▶ _The request_: Copy the records from the start through the line containing "(1461, 694)", swapping "GUI agent" for "desktop agent" and keeping everything else the same.

▶ _Supplied material_:

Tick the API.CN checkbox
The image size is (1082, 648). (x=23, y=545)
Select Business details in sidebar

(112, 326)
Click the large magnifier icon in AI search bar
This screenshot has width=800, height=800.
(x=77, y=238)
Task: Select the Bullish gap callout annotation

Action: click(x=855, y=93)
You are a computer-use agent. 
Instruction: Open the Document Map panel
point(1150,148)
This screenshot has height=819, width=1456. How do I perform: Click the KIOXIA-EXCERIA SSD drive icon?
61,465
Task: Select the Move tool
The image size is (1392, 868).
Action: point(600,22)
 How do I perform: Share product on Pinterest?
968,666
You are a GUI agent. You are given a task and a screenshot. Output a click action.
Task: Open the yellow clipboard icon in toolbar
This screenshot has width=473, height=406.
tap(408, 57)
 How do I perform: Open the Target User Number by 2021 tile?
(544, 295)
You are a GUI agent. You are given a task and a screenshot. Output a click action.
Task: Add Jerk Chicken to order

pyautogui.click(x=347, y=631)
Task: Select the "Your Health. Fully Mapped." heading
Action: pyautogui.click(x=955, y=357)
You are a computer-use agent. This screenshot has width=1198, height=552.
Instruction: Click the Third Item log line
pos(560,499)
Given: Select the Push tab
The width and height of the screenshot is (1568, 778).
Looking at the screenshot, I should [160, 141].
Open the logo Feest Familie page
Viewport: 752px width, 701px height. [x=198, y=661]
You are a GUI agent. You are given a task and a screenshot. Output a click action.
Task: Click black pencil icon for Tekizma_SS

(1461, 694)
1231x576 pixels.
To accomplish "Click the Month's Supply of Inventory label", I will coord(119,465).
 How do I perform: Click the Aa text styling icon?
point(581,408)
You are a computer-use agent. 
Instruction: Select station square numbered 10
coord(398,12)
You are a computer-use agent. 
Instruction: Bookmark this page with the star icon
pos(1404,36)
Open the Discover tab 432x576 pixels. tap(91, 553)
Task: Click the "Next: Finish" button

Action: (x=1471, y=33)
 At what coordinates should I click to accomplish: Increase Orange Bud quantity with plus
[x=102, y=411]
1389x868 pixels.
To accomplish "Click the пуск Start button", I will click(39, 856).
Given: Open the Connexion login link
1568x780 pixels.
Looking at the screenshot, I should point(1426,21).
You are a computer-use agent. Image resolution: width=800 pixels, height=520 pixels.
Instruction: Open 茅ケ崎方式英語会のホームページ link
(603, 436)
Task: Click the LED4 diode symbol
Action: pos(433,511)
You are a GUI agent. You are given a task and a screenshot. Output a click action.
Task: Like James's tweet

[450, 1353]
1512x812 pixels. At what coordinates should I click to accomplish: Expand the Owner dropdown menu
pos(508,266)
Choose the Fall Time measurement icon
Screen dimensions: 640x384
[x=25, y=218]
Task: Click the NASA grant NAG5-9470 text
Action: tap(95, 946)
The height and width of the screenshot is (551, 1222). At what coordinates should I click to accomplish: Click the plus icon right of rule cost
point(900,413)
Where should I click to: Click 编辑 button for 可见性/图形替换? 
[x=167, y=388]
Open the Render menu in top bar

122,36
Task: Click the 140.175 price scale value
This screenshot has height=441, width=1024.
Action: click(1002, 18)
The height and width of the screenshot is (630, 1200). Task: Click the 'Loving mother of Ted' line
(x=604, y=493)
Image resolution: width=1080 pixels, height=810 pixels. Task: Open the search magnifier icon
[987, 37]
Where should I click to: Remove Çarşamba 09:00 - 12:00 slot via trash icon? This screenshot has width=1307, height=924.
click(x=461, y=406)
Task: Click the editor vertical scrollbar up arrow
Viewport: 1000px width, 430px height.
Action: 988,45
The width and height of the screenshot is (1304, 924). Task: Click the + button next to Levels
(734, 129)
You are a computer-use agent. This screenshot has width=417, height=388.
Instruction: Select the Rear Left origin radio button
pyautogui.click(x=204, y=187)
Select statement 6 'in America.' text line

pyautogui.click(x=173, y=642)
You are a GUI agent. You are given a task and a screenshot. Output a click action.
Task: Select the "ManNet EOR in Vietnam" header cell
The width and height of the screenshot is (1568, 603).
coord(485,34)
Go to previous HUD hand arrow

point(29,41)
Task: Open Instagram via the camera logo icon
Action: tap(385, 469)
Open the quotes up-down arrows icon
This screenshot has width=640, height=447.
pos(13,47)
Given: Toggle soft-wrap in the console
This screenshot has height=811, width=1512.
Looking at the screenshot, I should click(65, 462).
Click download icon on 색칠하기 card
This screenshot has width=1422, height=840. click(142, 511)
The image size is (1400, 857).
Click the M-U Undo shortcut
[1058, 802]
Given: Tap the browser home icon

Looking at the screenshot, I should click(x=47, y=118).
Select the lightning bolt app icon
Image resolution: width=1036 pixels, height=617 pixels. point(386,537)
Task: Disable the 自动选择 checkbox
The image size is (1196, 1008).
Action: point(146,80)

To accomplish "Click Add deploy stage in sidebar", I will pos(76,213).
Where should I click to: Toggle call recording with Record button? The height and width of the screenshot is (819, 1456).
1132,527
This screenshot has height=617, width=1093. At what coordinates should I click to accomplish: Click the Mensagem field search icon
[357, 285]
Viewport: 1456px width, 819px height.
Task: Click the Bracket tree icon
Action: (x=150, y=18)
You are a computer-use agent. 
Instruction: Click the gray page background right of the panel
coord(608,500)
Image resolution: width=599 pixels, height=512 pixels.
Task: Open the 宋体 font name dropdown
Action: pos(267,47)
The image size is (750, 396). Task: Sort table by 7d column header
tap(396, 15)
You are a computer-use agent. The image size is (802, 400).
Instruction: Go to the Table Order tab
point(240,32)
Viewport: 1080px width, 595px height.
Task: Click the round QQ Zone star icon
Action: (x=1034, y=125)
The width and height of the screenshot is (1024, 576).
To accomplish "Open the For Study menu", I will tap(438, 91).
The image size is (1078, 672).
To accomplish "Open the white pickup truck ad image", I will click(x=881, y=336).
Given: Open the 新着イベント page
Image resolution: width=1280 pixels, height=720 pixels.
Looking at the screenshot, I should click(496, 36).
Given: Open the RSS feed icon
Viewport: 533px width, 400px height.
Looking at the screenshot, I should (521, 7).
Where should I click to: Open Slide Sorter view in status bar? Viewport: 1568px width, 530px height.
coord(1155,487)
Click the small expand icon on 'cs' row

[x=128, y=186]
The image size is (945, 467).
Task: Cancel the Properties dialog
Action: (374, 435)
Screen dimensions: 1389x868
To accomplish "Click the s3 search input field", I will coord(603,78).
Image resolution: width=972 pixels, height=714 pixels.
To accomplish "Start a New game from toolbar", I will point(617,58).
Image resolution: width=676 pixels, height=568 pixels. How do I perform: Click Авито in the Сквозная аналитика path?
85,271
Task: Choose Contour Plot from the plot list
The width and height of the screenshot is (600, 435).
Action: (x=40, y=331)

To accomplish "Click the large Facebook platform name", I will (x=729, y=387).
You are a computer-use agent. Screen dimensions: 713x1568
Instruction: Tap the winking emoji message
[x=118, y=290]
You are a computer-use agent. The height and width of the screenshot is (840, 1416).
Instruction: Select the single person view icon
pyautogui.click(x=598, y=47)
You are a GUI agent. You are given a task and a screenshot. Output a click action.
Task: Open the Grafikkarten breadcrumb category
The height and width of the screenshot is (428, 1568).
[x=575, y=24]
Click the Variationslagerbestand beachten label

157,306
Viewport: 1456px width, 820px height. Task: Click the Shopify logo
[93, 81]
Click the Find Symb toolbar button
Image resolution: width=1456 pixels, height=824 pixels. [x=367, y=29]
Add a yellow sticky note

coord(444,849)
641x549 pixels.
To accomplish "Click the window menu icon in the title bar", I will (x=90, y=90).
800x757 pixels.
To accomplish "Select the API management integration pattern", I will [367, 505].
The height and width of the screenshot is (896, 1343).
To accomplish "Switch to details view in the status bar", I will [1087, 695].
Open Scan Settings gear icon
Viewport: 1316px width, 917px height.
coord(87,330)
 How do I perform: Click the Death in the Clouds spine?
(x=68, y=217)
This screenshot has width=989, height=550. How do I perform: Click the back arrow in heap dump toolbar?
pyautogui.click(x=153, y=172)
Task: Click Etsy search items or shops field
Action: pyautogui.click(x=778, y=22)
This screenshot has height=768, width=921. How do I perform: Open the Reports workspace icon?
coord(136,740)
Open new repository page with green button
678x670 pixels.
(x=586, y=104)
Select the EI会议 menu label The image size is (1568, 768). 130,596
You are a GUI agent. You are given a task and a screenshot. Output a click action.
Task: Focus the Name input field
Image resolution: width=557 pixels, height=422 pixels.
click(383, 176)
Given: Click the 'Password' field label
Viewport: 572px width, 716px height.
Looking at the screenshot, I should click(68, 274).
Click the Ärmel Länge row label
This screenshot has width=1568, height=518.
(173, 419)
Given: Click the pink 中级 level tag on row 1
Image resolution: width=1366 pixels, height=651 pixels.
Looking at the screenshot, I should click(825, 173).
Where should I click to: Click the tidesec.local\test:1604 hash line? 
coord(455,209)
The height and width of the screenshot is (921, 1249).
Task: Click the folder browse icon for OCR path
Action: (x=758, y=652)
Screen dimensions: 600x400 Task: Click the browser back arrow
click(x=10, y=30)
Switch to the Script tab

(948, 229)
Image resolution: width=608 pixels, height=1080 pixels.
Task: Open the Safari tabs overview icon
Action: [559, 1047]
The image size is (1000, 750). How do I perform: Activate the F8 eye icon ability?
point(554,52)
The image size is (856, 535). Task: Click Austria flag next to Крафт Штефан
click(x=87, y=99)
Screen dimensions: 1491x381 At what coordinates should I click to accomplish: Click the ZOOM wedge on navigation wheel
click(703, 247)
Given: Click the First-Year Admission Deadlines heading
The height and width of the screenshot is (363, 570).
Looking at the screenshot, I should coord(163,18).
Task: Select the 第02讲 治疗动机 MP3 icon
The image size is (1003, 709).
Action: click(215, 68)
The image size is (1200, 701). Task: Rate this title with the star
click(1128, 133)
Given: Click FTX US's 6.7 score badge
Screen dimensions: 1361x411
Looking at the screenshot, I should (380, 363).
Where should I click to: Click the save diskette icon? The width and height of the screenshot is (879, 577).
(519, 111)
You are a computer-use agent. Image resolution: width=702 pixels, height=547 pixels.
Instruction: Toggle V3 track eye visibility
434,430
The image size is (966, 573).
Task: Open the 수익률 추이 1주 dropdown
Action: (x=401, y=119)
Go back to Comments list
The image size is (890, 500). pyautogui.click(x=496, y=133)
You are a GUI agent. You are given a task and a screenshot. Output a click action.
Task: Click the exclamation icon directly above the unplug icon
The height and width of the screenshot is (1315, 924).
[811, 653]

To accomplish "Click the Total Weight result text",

▶ _In response_:
Tick the API.CN checkbox
The image size is (1082, 648). (x=23, y=545)
Select Business details in sidebar

(112, 326)
Click the large magnifier icon in AI search bar
This screenshot has width=800, height=800.
(x=77, y=238)
Task: Select the Bullish gap callout annotation

Action: click(x=855, y=93)
You are a computer-use agent. 
Instruction: Open the Document Map panel
point(1150,148)
This screenshot has height=819, width=1456. How do I perform: Click the KIOXIA-EXCERIA SSD drive icon?
61,465
Task: Select the Move tool
The image size is (1392, 868).
Action: point(600,22)
 How do I perform: Share product on Pinterest?
968,666
You are a desktop agent. You are given a task and a screenshot. Output a click action.
Task: Open the yellow clipboard icon in toolbar
This screenshot has width=473, height=406.
tap(408, 57)
 How do I perform: Open the Target User Number by 2021 tile?
(544, 295)
You are a desktop agent. You are given a task and a screenshot. Output a click action.
Task: Add Jerk Chicken to order

pyautogui.click(x=347, y=631)
Task: Select the "Your Health. Fully Mapped." heading
Action: pyautogui.click(x=955, y=357)
You are a computer-use agent. This screenshot has width=1198, height=552.
Instruction: Click the Third Item log line
pos(560,499)
Given: Select the Push tab
The width and height of the screenshot is (1568, 778).
Looking at the screenshot, I should [160, 141].
Open the logo Feest Familie page
Viewport: 752px width, 701px height. [x=198, y=661]
You are a desktop agent. You are given a task and a screenshot. Output a click action.
Task: Click black pencil icon for Tekizma_SS

(1461, 694)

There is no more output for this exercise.